Anne partage un espace réduit avec des adultes à un âge où on voudrait s'éloigner d'eux et s'envoler de ses propres ailes...Elle aspire à devenir une jeune fille libre de pensée, avec des allers et retour entre l'espoir, la projection dans l'avenir et le doute d'une fin heureuse possible. Anne est une adolescente à la recherche d'une amie, qui saura la comprendre. Cette vie en vase clos empêche cette possible rencontre. Alors il y aura Kitty, amie virtuelle, qui la sauvera d'une trop grande solitude.
Pour une adolescente impatiente de vivre, le temps s'étire, rythmé par le carillon de la Westertoren qui rassure, jusqu'à ce qu'il disparaisse… et par les rituels journaliers auxquels on ne peut déroger sans risquer d'être découverts. Les bruits du dessous, des bureaux, de l'entrepôt, rythment aussi la journée. Et le temps passe et les vêtements sont élimés , trop courts, et trop serrés pour Anne et Peter qui grandissent .

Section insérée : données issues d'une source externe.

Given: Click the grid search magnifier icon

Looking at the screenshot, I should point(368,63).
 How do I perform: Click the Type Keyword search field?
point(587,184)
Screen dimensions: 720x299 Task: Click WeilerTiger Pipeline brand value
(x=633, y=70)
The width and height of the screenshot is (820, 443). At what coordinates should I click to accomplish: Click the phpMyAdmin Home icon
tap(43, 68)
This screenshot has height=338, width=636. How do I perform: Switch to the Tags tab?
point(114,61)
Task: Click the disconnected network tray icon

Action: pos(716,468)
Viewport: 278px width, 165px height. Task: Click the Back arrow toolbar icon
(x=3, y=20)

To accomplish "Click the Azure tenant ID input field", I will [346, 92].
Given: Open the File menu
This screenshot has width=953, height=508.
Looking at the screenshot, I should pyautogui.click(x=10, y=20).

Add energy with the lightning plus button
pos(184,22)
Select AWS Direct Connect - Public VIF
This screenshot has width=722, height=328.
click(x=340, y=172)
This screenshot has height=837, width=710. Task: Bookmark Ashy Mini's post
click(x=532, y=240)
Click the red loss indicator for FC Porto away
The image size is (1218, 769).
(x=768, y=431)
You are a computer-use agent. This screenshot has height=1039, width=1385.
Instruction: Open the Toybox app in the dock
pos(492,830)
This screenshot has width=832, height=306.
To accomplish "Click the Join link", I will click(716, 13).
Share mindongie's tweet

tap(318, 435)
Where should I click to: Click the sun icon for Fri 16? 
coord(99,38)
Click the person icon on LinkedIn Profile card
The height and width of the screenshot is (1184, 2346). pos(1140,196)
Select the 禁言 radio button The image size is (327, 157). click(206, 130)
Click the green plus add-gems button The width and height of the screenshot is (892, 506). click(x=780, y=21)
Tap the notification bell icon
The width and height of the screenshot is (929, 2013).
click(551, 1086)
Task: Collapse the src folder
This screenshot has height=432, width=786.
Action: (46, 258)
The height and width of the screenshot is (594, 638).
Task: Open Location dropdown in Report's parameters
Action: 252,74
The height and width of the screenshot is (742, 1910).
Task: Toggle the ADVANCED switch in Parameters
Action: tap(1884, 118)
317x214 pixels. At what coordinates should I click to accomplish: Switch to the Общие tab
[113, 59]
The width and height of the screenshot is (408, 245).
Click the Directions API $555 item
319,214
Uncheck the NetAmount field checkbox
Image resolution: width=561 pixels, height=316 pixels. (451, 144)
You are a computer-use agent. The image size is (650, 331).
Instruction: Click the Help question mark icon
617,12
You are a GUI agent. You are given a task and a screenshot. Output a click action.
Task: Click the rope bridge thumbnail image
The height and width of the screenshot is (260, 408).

L'utilisation de cartons ficelés, valises, malles de toutes grandeurs, permettra un espace scénique interchangeable en fonction des scènes jouées. Déplacés ils symboliseront tour à tour : la rue par laquelle on atteint l'annexe, les espaces de nuit, les espaces d'apprentissage, les espaces d'intimité, l'espace collectif des repas… Tous ces éléments se déplacent, s'ouvrent, se ferment mais restent cartons, malles, valises parce qu'on peut être amené à fuir et déménager de nouveau.
Une trappe située au centre de la scène, fera exister le dessous, le « bureau-radio » l'escalier, l'entrepôt. Un écran diffusera des images (diapositives ) sur ce qui existe ou se déroule à l'extérieur : en bas dans la rue, chez les voisins en face, en haut dans le ciel et dans les rêves et cauchemars d'Anne Frank. Enfin un ring, dispositif principal, illustrera l'enfermement, l'espace réduit où on se cogne au sens propre et figuré, métaphore du combat intérieur d'Anne. Il faut se battre pour survivre avec ceux que l’on n’a pas choisis, mais aussi contre des sentiments que l’on aimerait moins exaltés, moins extrêmes. On peut tenter de sortir de tout cela mais comment, pourquoi, pour qui ?
Le journal se termine le 1er août 1944, le 4 août, Anne est arrêtée avec sa famille, déportée comme tous les autres membres de l'annexe. Un seul survivra, le père d'Anne Frank. Se pose la question d'aborder cette fin avec un jeune public. Il n'est cependant pas question de l'éluder : l'espace scénique est vide, silencieux, ne reste que ces cartons, malles et valises inutiles à présent. Les cordes du ring vidé de toute présence humaine sont devenus barbelés.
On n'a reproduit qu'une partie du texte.